Toploader: Coldplay chose Scrabble over partying
Toploader's Joseph Washbourn says Colplay were more interested in becoming a massive band than partying when the two groups were starting out
Toploader's Joseph Washbourn has revealed Coldplay were more interested in playing Scrabble than partying when the groups toured together.
The two bands started out at the same time in the late 90s and would regularly appear on the same bills together across the UK and Europe.
Joseph remembers while he and his bandmates would go out and party after the shows, Chris Martin and co preferred to play the word creation board game and were always fully focused on their music.
In an interview with BANG Showbiz, he recalled: "I mean Coldplay were always wicked. They always stood out. When you're young you're playing with loads of bands and you always think, 'Oh we're better than them.' That's because you're young and a bit arrogant, but I must admit when we first started playing Coldplay were the band that really stood out early on. Coldplay were so focused on what they were doing. I remember one time we were in Hamburg and we were like, 'We're in Hamburg, let's go out and get p***ed and be stupid.' You know do whatever young guys do. But Coldplay were already writing their second album and playing Scrabble on the bus. But you know, when they released their second album they had a wicked one and you know, we hadn't written it, so they always stood out and obviously have gone on to have phenomenal success."
Toploader's 1999 debut album 'Onka's Big Moka' - which contained the massive hit single 'Dancing in the Moonlight' - was both a critical and commercial success, but their 2002 follow-up 'Magic Hotel' didn't do as well.

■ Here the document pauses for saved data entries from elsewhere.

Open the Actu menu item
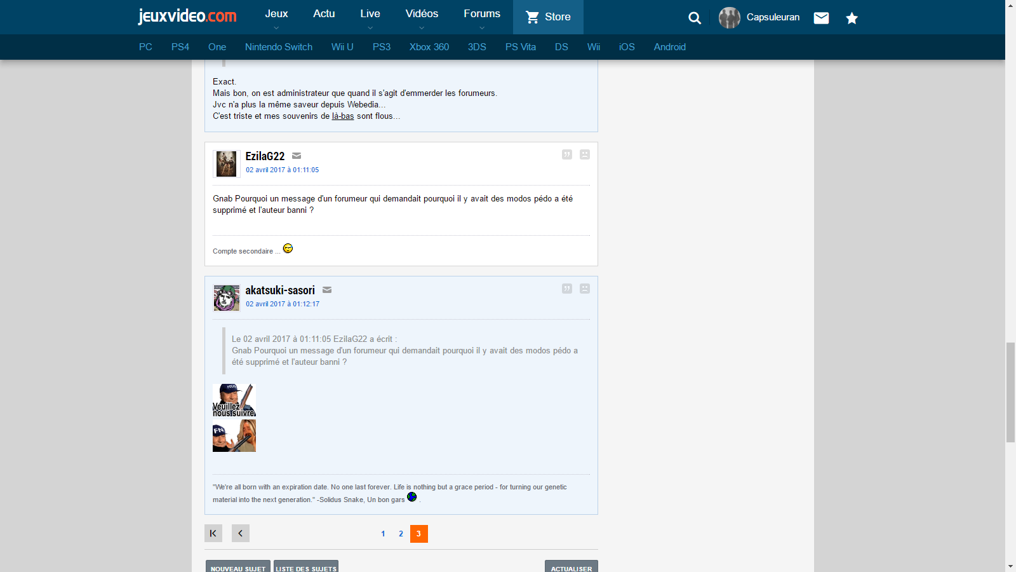The height and width of the screenshot is (572, 1016). tap(324, 14)
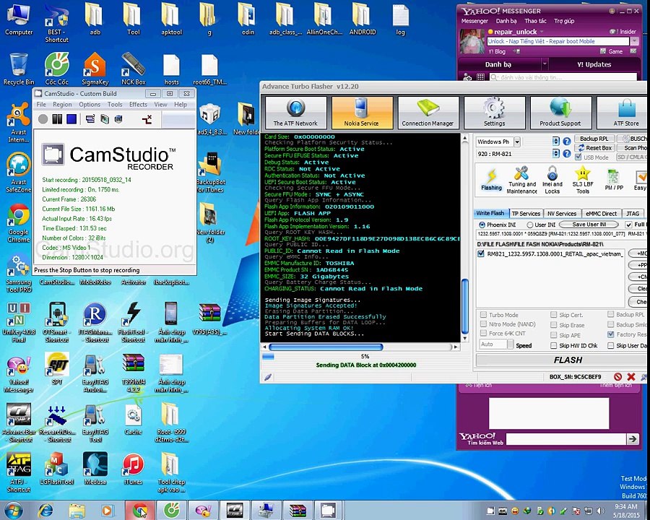Pause recording in CamStudio
This screenshot has height=520, width=650.
pos(58,119)

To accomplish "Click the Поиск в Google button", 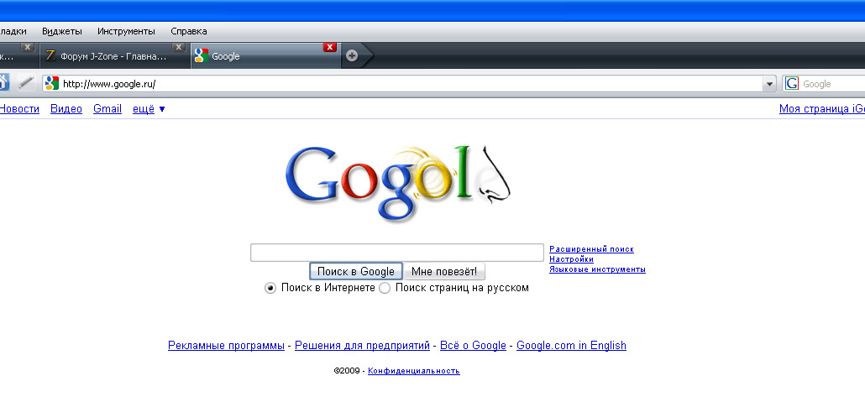I will (356, 271).
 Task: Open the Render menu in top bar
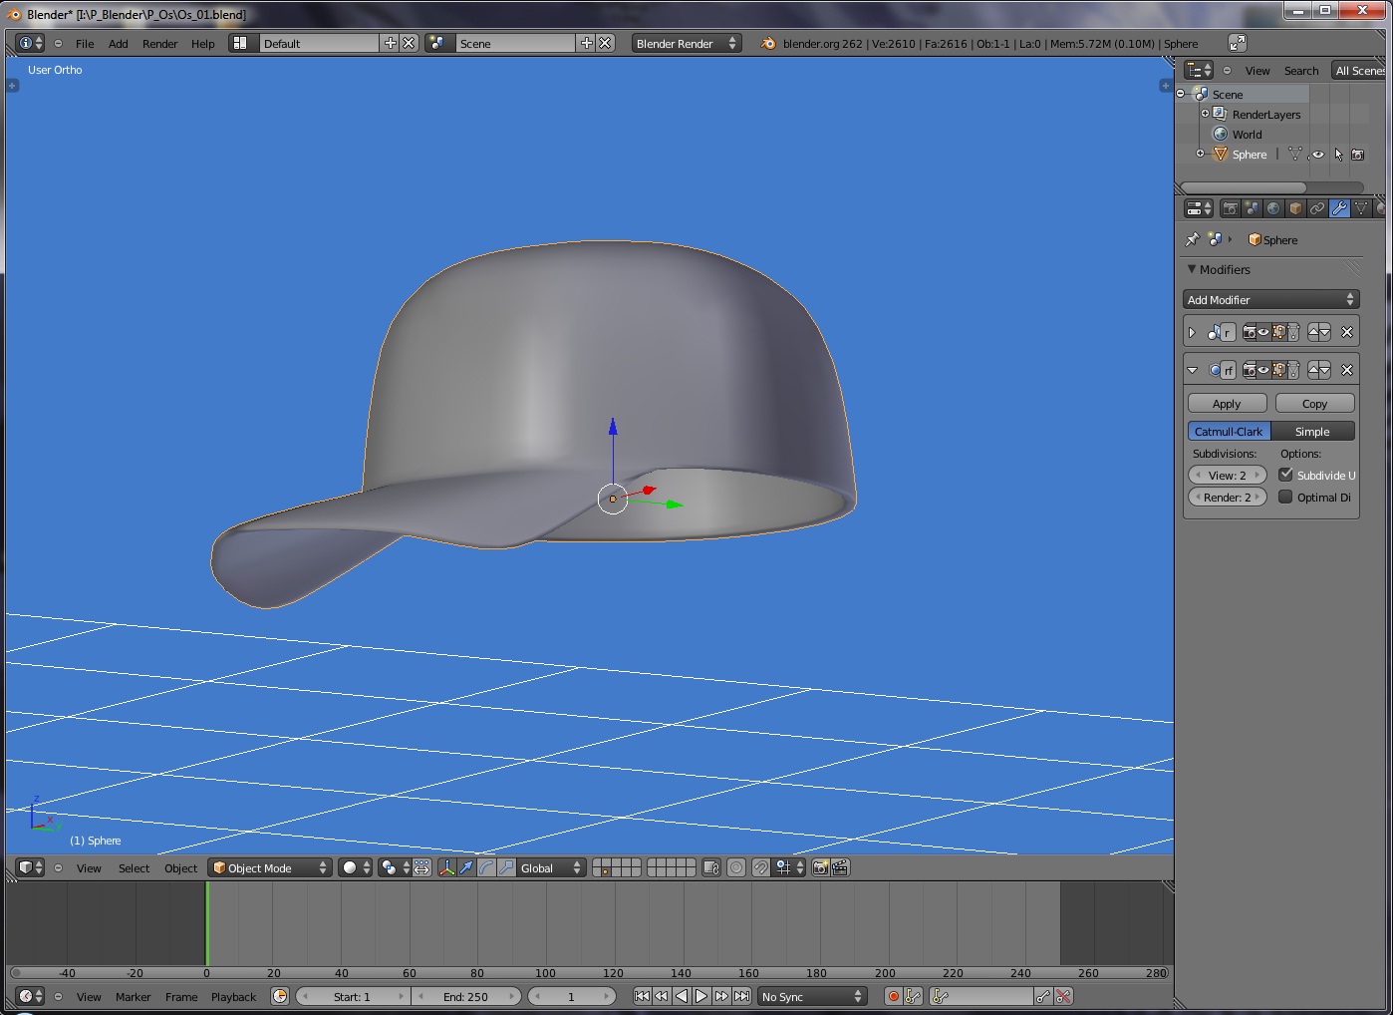coord(159,44)
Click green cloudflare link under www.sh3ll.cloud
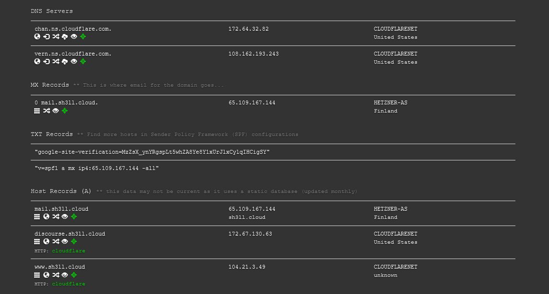This screenshot has width=549, height=294. [69, 284]
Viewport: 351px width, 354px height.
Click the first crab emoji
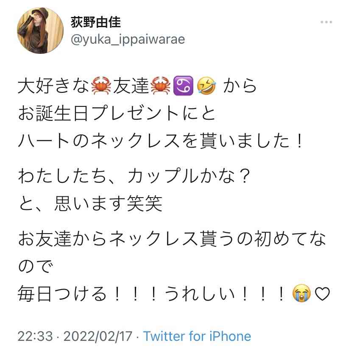pyautogui.click(x=101, y=86)
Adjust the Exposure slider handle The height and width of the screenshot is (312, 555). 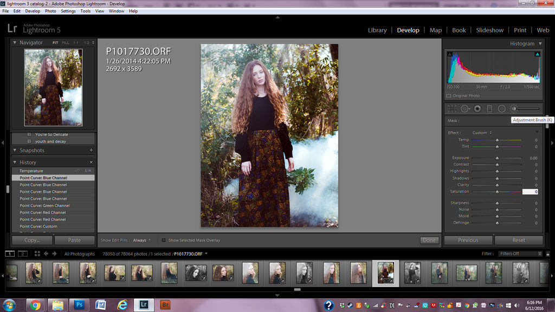[x=498, y=158]
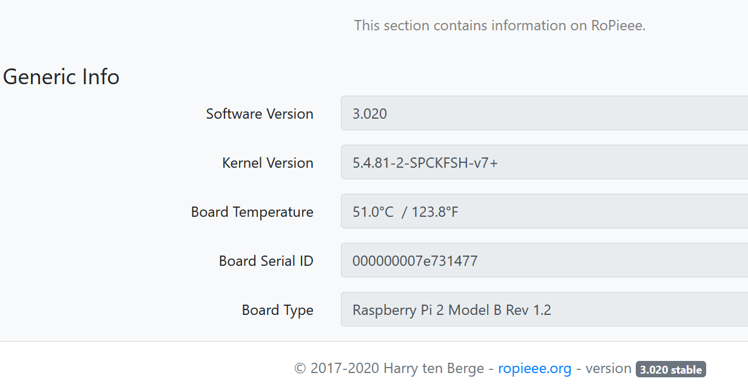Click the Harry ten Berge name in footer
The width and height of the screenshot is (748, 390).
[434, 368]
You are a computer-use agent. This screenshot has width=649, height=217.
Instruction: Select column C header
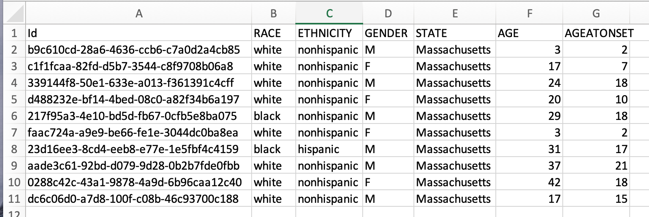point(329,14)
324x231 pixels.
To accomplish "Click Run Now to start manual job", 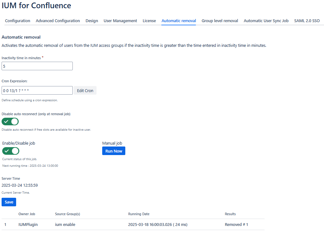I will 114,151.
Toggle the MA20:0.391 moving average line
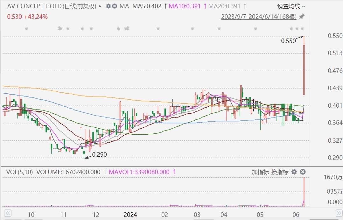Image resolution: width=343 pixels, height=220 pixels. point(225,6)
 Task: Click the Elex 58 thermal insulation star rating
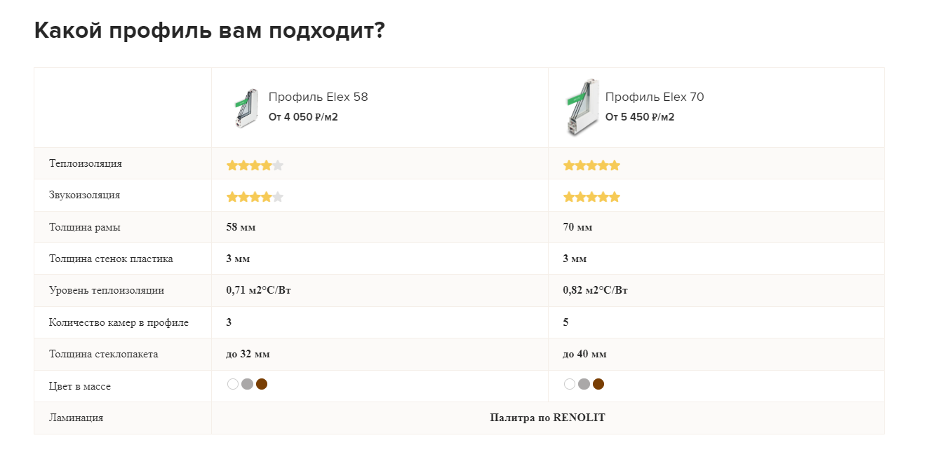[x=255, y=165]
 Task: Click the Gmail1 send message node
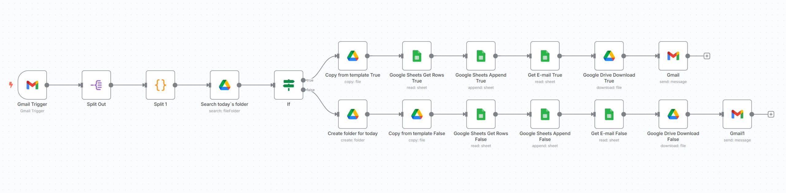(x=737, y=114)
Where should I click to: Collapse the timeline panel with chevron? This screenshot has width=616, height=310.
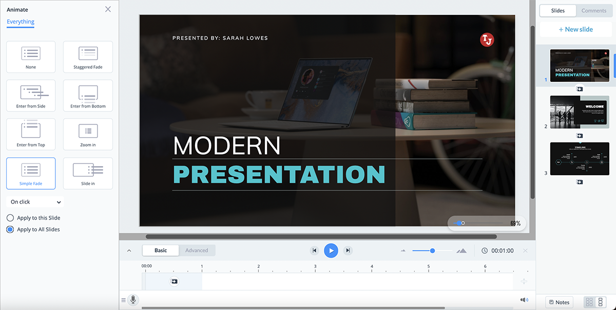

Coldplay's 2000 debut 'Parachutes' put them on the map with songs such as 'Yellow' and 'Trouble', while their second studio LP 'A Rush of Blood to the Head' - released in 2002 - catapulted them to the next level and they have never looked back.
Despite their contrasting career trajectories, Joseph has no regrets about how Toploader's musical journey has developed.
Joseph - who reformed with his bandmates in 2010 after five years apart - said: "I have no regrets at all though. We had such a ball. It was a proper rollercoaster. We went on great big long tours, no days off, but it was wicked. But it's what you want; to get a record deal, get signed, but weirdly when you do it's like, 'S**t, be careful what you wish for.' It was a bit nuts. It was only after the band split up it took a couple of years to really take stock of what had happened, a lot of it was a blur really. But this time round has been so much fun. It's been more enjoyable."
Toploader will be performing at the Gibraltar Music Festival (www.gibraltarmusicfestival.com) next month.
The rockers will be joined at the event - which takes place on Saturday 3 September 2016 and Sunday 4 September 2016 and is celebrating its' fifth anniversary - by Ne-Yo, Stereophonics, Jess Glynne, All Saints, Bryan Ferry, The Vamps, Foxes and Nathan Sykes.